They’ve got sensitivity in spades, though it’s hidden by scuzz and disharmony.
Daniel Ross 2010
There is an underlying grapple amongst the music of dusty Texans The Strange Boys, one that alternates between candy-pop and impenetrably scratchy rock. In a way, they’re the perfect band for young rockers to hear and be influenced by. A rich musical history and schooling runs through them, from Love and The Velvet Underground through to more conventional beat-led standards of The Rolling Stones, but with a big enough twist of modernity to plant them firmly in 2010. All the ingredients are there – a potentially huge single in the title-track, Strokes-ian hype machine ready to hop into action and, crucially, some decent tunes to back it up with.

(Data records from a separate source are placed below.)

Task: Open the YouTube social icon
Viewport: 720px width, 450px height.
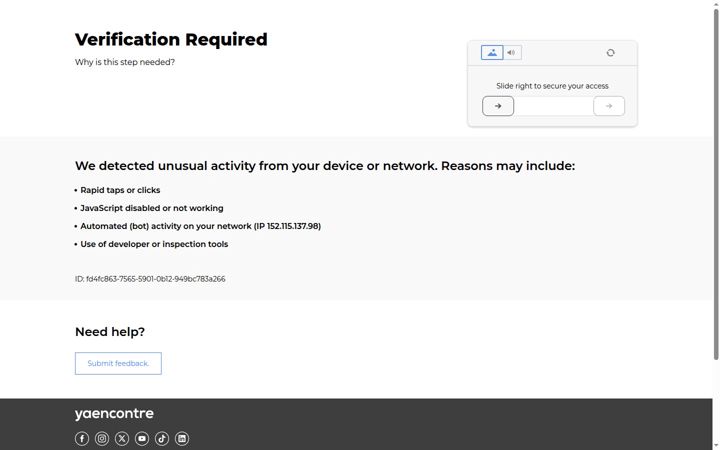Action: pos(142,439)
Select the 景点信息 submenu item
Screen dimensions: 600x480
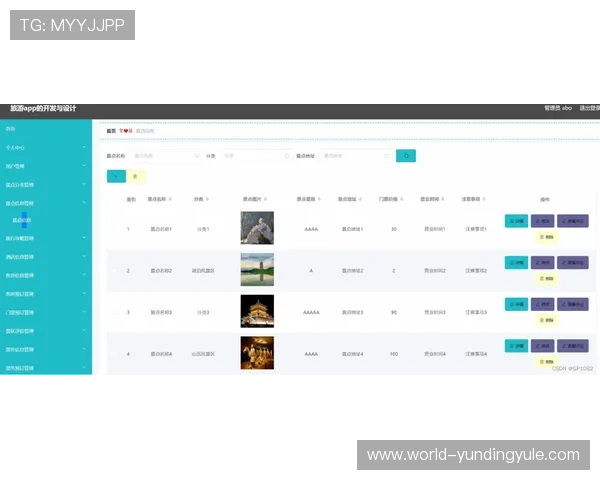tap(22, 219)
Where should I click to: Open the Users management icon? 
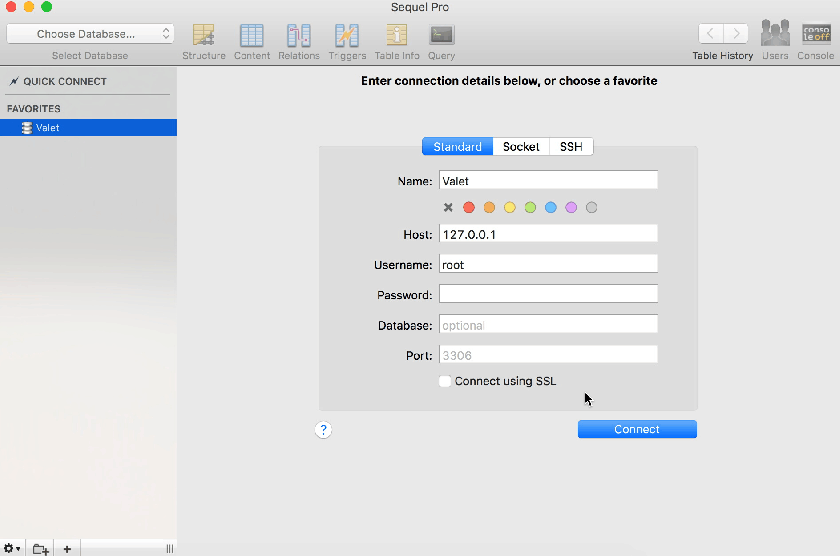tap(775, 34)
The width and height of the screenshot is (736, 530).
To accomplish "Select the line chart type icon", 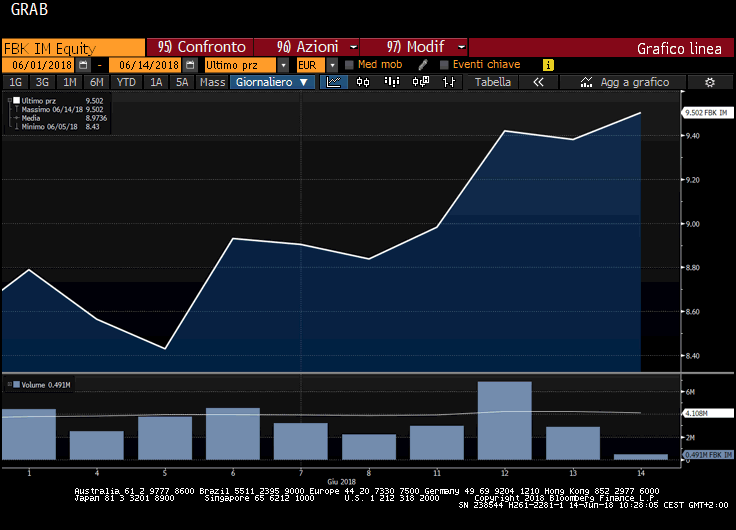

When singer Ryan Sambol’s vocals begin to pile into your consciousness, the first priority is not to hear what he’s singing, but to discover if this is what one might loosely term singing. Prolonged listening, though, reveals that he has innate melodic instincts, but he is determined to wrap them in barbed wire. As the songs progress, the challenge becomes working out exactly what conventional melody The Strange Boys had in mind before they happily pillaged it into an unrecognisable state.
The words themselves, then, are something to consider after you’ve digested the sonics. Broadly swaggering and occasionally hilarious, they suit the desert-dry recordings perfectly. On Laugh At Sex, Not Her, the humorous predicament of over-hearing some nocturnal flatmate’s shenanigans is buoyed quite sweetly by the distant, winding guitar line – we’re encouraged to laugh along at this sordid voyeurism and, to be honest, there’s nothing guilty about that particular pleasure. When introspection reigns on All You Can Inside, with its Leonard Cohen-esque lilt, the tendency is to study each and every crackle of Sambol’s voice, the governing quiet a wonderful accompaniment to his words.
2010, then, seems to be somewhere we can place a little bit of faith that rock‘n’roll will continue happily along its merry path to the mainstream. Be Brave is not quite the barnstormer that its lead single suggests, but there is enough gumption to see The Strange Boys through any scrutiny of their credentials. What’s more, folk will discover that they’ve got sensitivity in spades, as much as they might try to hide it with scuzz and disharmony.